Charles Lecavalier | Journal de Québec

François Legault n’a pas l’intention de donner plus que 200 000 $ aux «riches» propriétaires en zone inondable, dont la valeur de leur maison dépasse cette somme.

«On essaie de trouver un projet équitable. Les gens qui sont plus riches et qui ont pu s’installer dans les régions ou les maisons coûtent plus cher, bien je ne pense pas que ce soit à l’ensemble des Québécois moins riches à payer pour ça», a lancé le premier ministre mardi.

M. Legault était questionné à savoir s’il pourrait moduler l’aide aux sinistrés qui veulent quitter leur maison inondée en fonction de la valeur foncière des régions. Le marché immobilier est plus vigoureux à Laval et à Montréal qu’en Beauce, par exemple.

Le premier ministre estime toutefois que ce n’est pas aux moins bien nanti de payer pour ces choix individuels. «On veut donner 200 000 $, plus 50 000 $ pour le terrain. C’est 250 000 $. C’est à peu près le pris moyen des maisons au Québec. Est-ce que les contribuables qui ont une maison en moyenne qui vaut 250 000 $ sont intéressés à payer plus pour des personnes qui ont des maisons à 400 000 $ ? À 500 000 $ ? Ce n’est pas raisonnable», a-t-il dit.
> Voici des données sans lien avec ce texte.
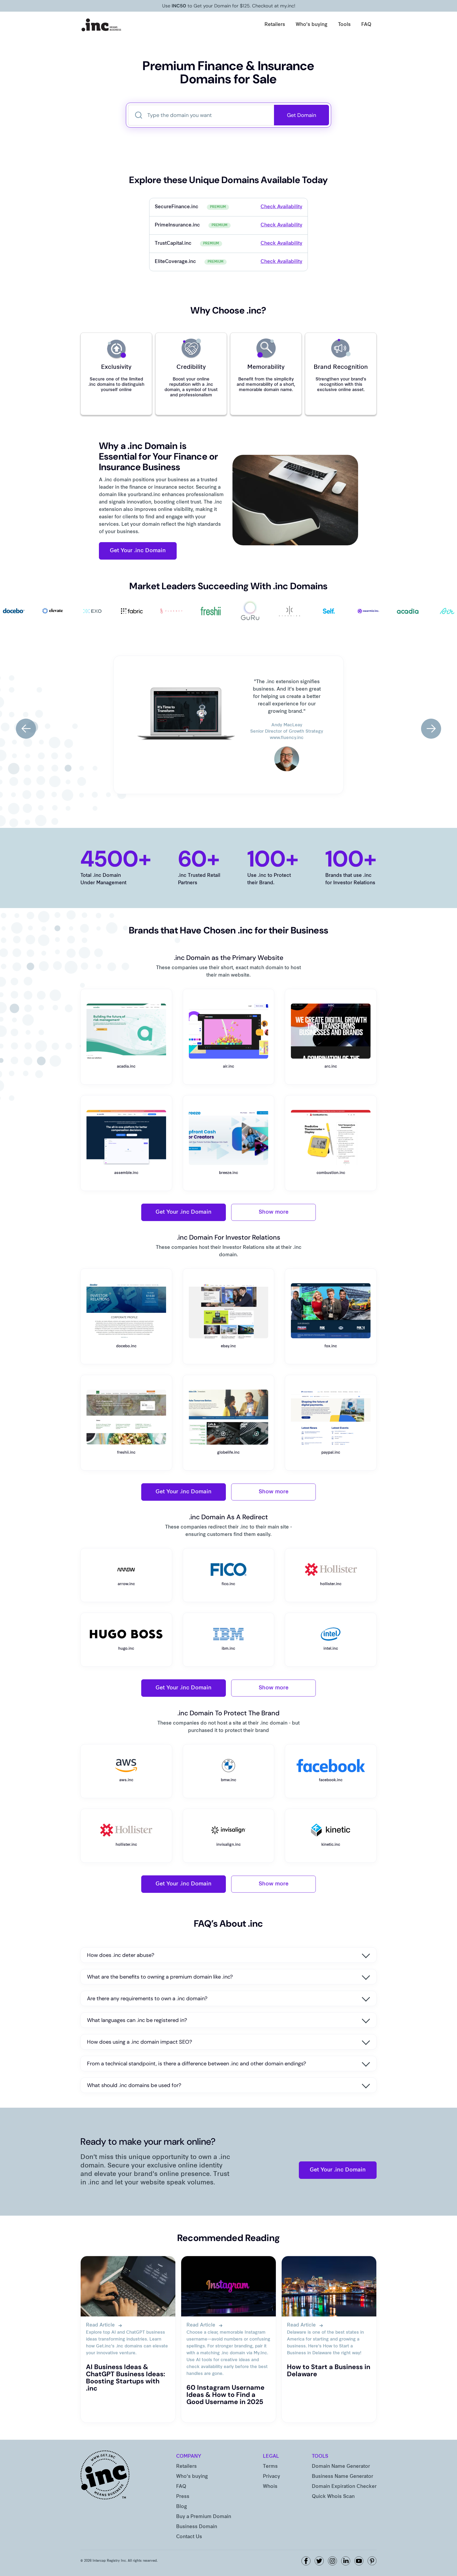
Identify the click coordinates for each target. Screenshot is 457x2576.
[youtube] (358, 2560)
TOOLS (320, 2456)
Incertitude à Sainte-Marthe

Lors de cette mêlée de presse, M. Legault a également souligné qu’il était «prématuré» de préparer la reconstruction des maisons à Sainte-Marthe-sur-le-Lac.

Il affirme qu’avant d’autoriser toute reconstruction, le gouvernement doit tout d’abord statuer sur la faisabilité de l’érection d’une digue plus imposante que celle qui a cédé à la fin du mois d’avril. Une partie de la municipalité se trouve sous le niveau du lac des Deux Montagnes. 

«J’ai eu des discussions hier avec le secrétaire général. C’est important de savoir si on peut reconstruire une nouvelle digue deux pieds plus élevés que la précédente», a-t-il soutenu. Il ne peut donc pas dire aujourd’hui si les résidants inondés pourront reconstruire ou devront déménager.

Ce n’est pas le seul dossier épineux sur le bureau de M. Legault en lien avec les inondations. Les assureurs privés veulent également profiter des largesses du gouvernement, a déploré le premier ministre. «Lorsqu’il y a des refoulements d’égouts, c’est éligible aux remboursements pour les compagnies d’assurances. Maintenant, il y a des compagnies d’assurances qui voudraient profiter de la situation pour dire : ce n’est pas nous qui remboursons, c’est le gouvernement.